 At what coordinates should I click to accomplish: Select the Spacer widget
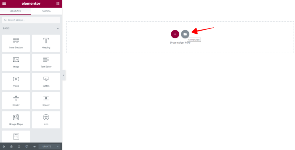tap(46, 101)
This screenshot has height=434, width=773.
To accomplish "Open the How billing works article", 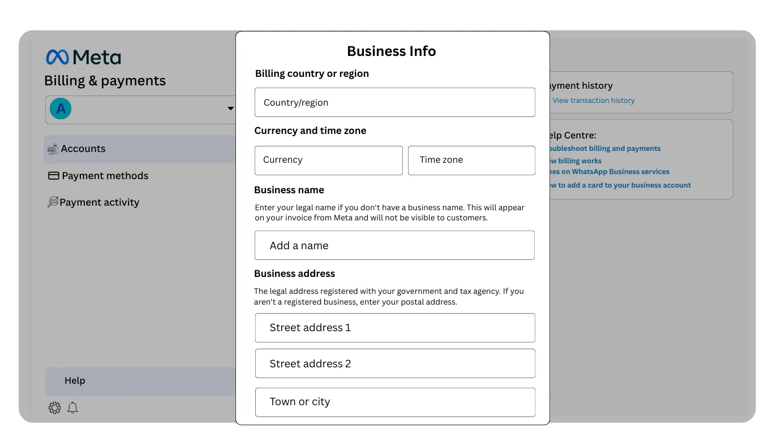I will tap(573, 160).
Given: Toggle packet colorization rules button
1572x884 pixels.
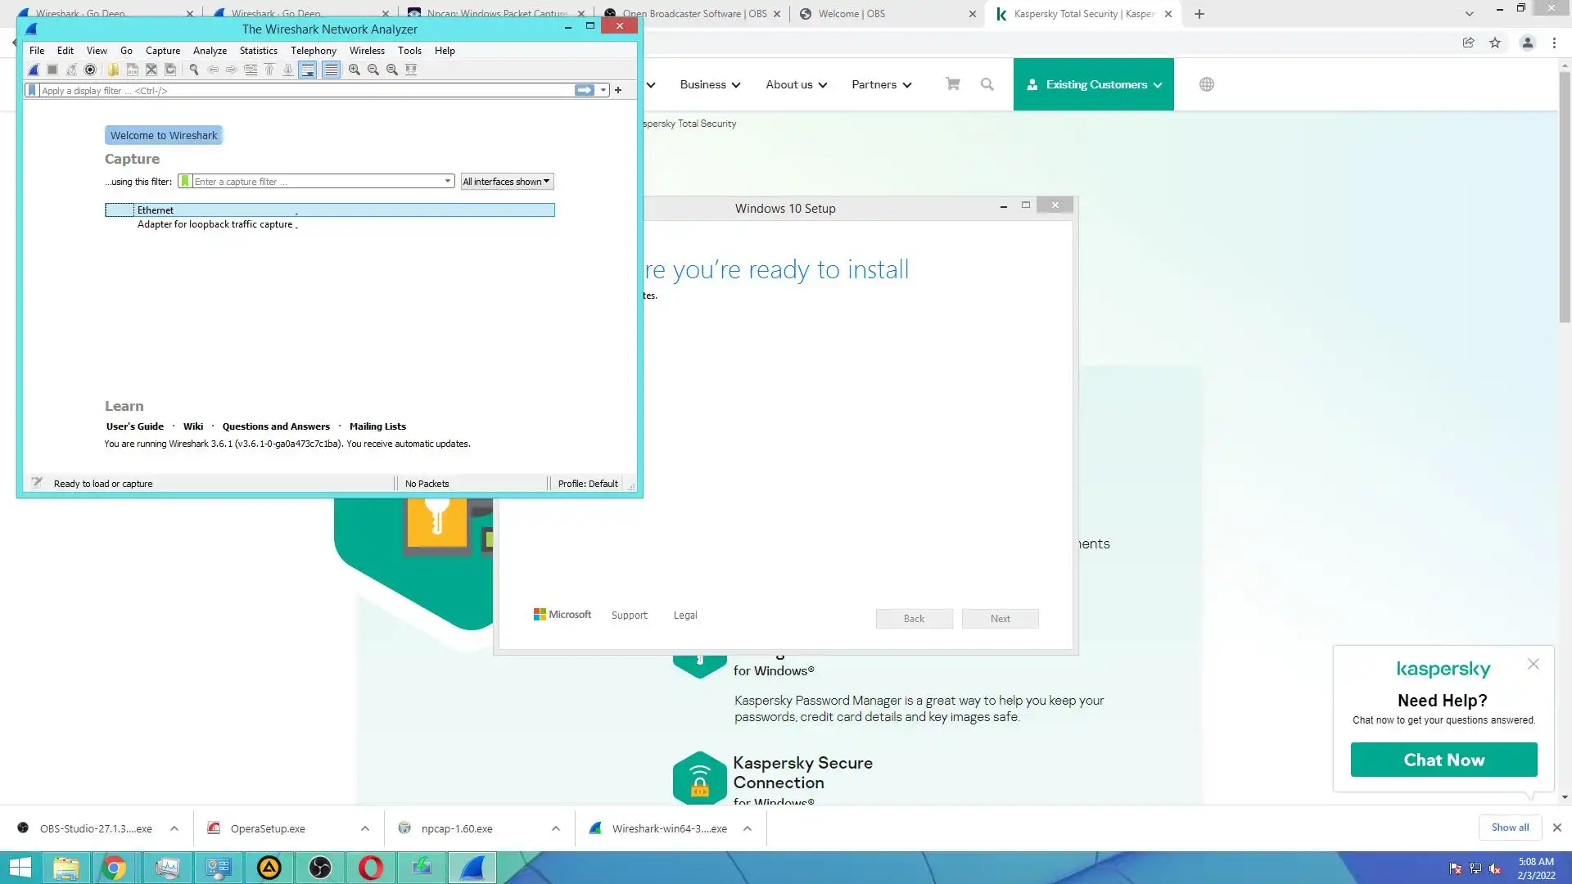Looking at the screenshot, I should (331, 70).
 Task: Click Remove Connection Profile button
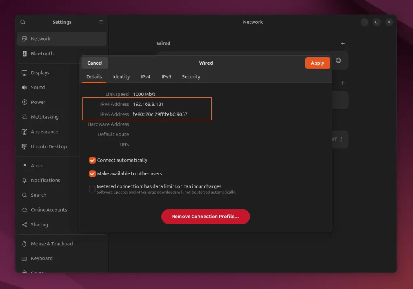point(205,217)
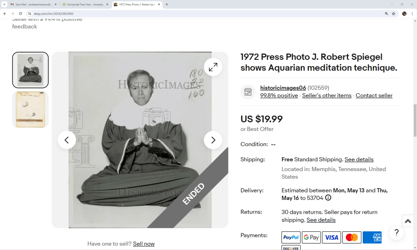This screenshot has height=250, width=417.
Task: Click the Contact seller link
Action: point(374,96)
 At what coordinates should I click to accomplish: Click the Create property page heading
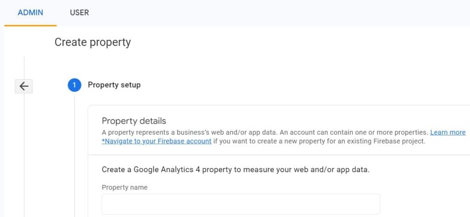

--

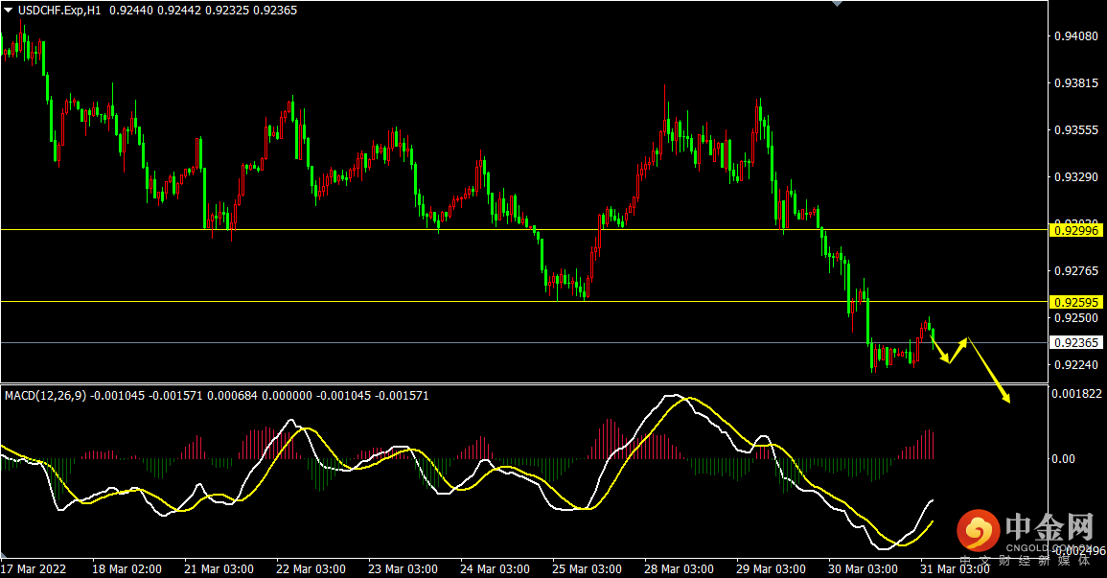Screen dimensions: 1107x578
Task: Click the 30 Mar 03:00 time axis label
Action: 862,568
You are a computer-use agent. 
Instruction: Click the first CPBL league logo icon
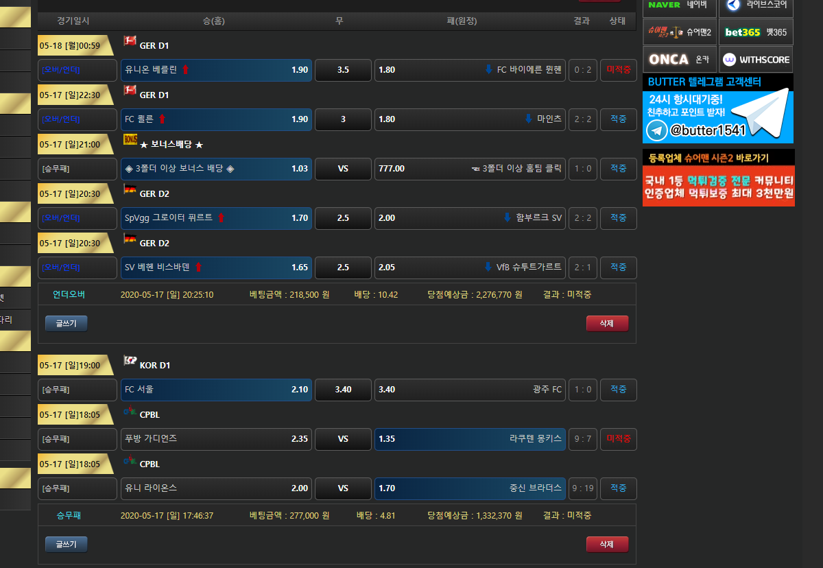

---

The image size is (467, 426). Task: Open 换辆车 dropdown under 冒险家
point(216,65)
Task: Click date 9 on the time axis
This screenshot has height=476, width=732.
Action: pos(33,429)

Given exercise »
Please give the rows from the line with "Task: Click Remove Connection Profile button" to the line with "At what coordinates should I click to accomplish: Click" again, swapping "Remove Connection Profile button" for "Delete Connection Profile button" and changing nothing else. Leave the pictures out of your answer.

Result for this exercise »
 Task: Click Delete Connection Profile button
point(205,217)
This screenshot has height=250, width=417.
Task: Click the Contact seller link
Action: point(374,96)
 At what coordinates should I click to accomplish: Click the Create property page heading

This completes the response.